Intention„Bittet, so wird euch gegeben“: Unverschämt kühnes Bitten trifft auf unverschämt kühne Verheißung. Dass Gott verborgenen sein kann, klingt an. Heute aber sind wir aufgefordert, uns ohne Scham an ihn zu wenden in großer und kleiner Verlegenheit.

11,5 Und er sprach zu ihnen: Wer unter euch hat einen Freund und ginge zu ihm um Mitternacht und spräche zu ihm: Lieber Freund, leih mir drei Brote; 6 denn mein Freund ist zu mir gekommen auf der Reise, und ich habe nichts, was ich ihm vorsetzen kann, 7 und der drinnen würde antworten und sprechen: Mach mir keine Unruhe! Die Tür ist schon zugeschlossen und meine Kinder und ich liegen schon zu Bett; ich kann nicht aufstehen und dir etwas geben. 8 Ich sage euch: Und wenn er schon nicht aufsteht und ihm etwas gibt, weil er sein Freund ist, so wird er doch wegen seines unverschämten Drängens aufstehen und ihm geben, so viel er bedarf.
9 Und ich sage euch auch: Bittet, so wird euch gegeben; suchet, so werdet ihr finden; klopfet an, so wird euch aufgetan. 10 Denn wer da bittet, der empfängt; und wer da sucht, der findet; und wer da anklopft, dem wird aufgetan.
11 Wo bittet unter euch ein Sohn den Vater um einen Fisch, und der gibt ihm statt des Fisches eine Schlange? 12 Oder gibt ihm, wenn er um ein Ei bittet, einen Skorpion? 13 Wenn nun ihr, die ihr böse seid, euren Kindern gute Gaben zu geben wisst, wie viel mehr wird der Vater im Himmel den Heiligen Geist geben denen, die ihn bitten!


„Ein Freund, ein guter Freund, das ist das Beste , was es gibt auf der Welt“, sangen einst die Comedian Harmonists.

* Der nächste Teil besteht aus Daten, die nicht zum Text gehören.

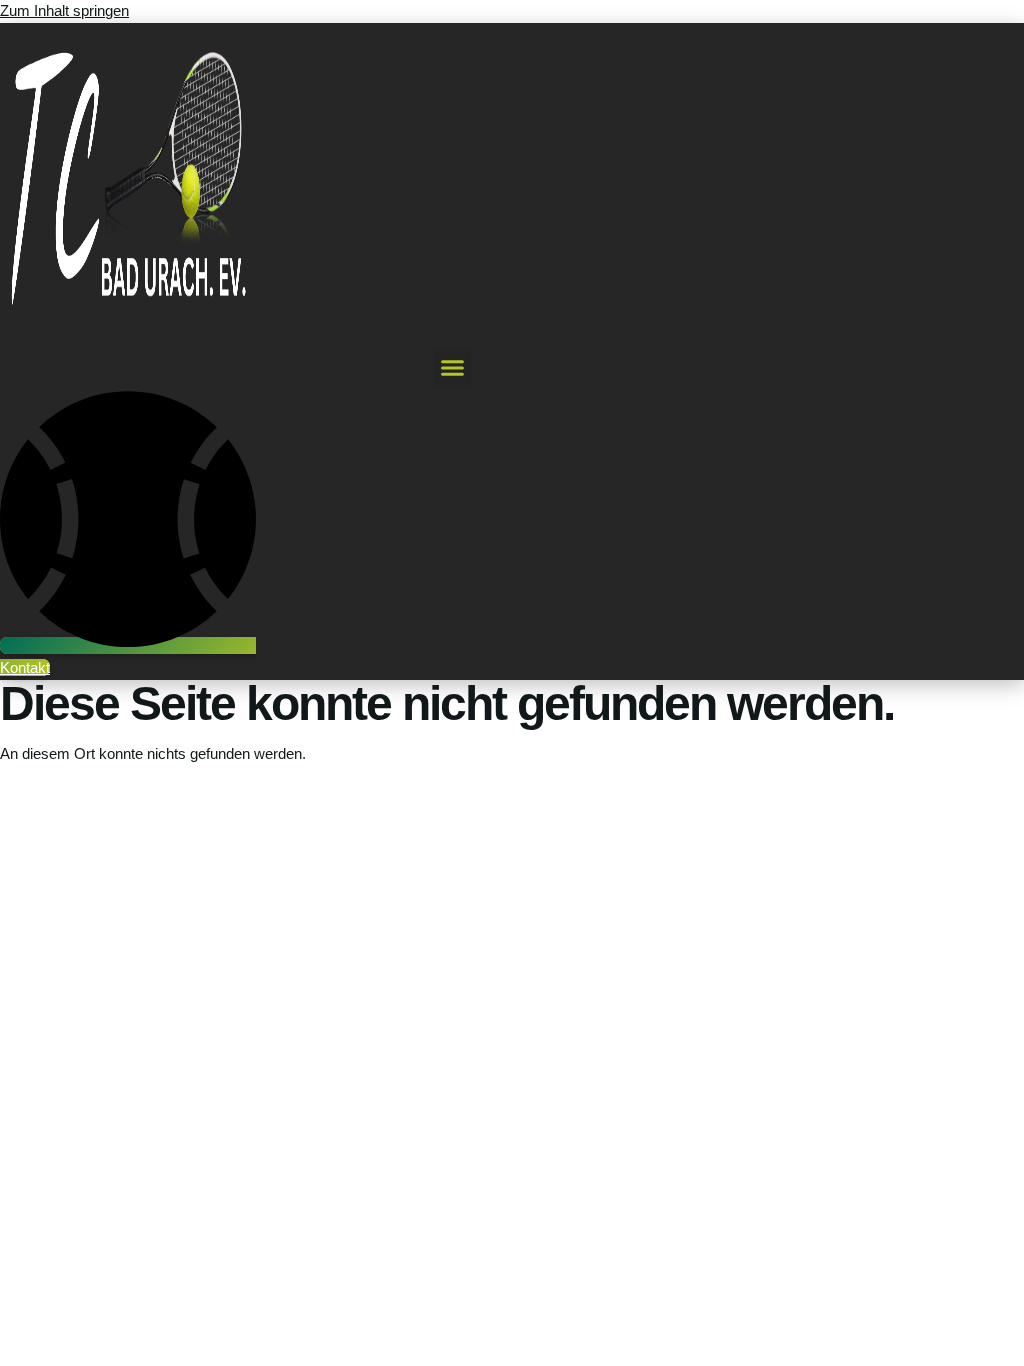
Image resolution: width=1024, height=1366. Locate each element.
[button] (453, 368)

Von einem Freund, einem guten Freund, von drei besten Freunden erzählt Jesus. Sie trauen sich, was man sich nur bei wirklich guten Freunden traut. Aber hören Sie selbst: Lukas 11, 1–13.

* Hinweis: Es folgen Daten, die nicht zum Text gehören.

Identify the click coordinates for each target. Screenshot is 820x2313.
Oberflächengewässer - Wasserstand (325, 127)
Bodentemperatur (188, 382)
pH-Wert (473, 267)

Von drei guten Freunden erzählt JesusSpätnachts taucht einer unangekündigt und hungrig beim Freund auf. Der Besuchte gerät in höchstpeinliche Verlegenheit. Kein Brot im Kasten. Ist es unverfroren, um Mitternacht beim Nachbarn anzuklopfen, die Freundschaft zu ihm als Ausweg aus der Verlegenheit zu nutzen? Er traut sich! Da dümpelt eine Freundschaft jahrelang harmlos vor sich hin – und plötzlich wird sie existentiell, kommt in eine Belastungsprobe, kommt an Grenzen. Der Aufgeweckte ist not amused at all. „Mach mir keine Unruhe! Meine Kinder werden spätestens beim Öffnen der Brottruhe wach und fangen an zu schreien.“ Störung heiliger Nachtruhe wegen einem Brot? Dann hilft nur noch „unverschämtes Drängen“, eine Grenzüberschreitung der Zudringlichkeit. Aber dann… Das Klopfen wird gehört, die Tür geöffnet, die Bitte erfüllt. Drei Brote liegen für den hungrigen Gast auf dem Tisch. Der Bittende bittet ja letztlich nicht für sich. Er für-bittet für den späten Gast.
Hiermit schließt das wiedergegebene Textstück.